What is needed:
Scan the data below and copy each line where "Given" occurs.

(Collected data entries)
[Start of Attachment]

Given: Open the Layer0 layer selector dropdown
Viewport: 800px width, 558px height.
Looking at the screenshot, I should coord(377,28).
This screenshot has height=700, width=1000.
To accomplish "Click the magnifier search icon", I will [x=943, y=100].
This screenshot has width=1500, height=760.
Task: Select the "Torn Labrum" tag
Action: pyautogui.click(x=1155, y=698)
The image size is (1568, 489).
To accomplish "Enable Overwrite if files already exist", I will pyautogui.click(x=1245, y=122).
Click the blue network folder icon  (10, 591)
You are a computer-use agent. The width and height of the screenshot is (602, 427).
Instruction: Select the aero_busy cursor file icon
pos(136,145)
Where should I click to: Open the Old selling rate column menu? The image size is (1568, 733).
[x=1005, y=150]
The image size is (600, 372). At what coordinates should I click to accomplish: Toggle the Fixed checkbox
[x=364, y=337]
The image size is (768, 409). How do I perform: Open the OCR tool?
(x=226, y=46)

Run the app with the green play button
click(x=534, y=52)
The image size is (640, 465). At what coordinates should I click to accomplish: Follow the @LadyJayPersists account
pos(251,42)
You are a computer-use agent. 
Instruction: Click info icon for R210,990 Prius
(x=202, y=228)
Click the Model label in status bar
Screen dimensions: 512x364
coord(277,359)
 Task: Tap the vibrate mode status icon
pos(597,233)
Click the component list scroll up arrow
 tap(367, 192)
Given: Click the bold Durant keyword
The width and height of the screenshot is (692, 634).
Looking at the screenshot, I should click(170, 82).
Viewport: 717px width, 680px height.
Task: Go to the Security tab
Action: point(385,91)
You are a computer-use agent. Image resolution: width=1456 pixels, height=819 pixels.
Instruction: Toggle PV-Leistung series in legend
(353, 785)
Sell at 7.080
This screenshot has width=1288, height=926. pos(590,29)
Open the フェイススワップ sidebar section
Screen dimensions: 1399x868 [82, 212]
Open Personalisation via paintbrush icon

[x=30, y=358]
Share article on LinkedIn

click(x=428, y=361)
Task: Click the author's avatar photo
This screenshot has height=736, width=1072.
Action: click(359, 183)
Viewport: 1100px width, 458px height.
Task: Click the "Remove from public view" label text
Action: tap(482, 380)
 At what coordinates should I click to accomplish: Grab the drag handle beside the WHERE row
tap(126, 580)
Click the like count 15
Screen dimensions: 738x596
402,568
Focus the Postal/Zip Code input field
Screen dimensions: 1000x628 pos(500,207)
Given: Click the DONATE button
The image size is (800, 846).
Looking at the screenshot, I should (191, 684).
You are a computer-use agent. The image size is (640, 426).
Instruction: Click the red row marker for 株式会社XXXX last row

[End of Attachment]

Your response:
Given: Open the Layer0 layer selector dropdown
Given: Click the bold Durant keyword
Given: Click the DONATE button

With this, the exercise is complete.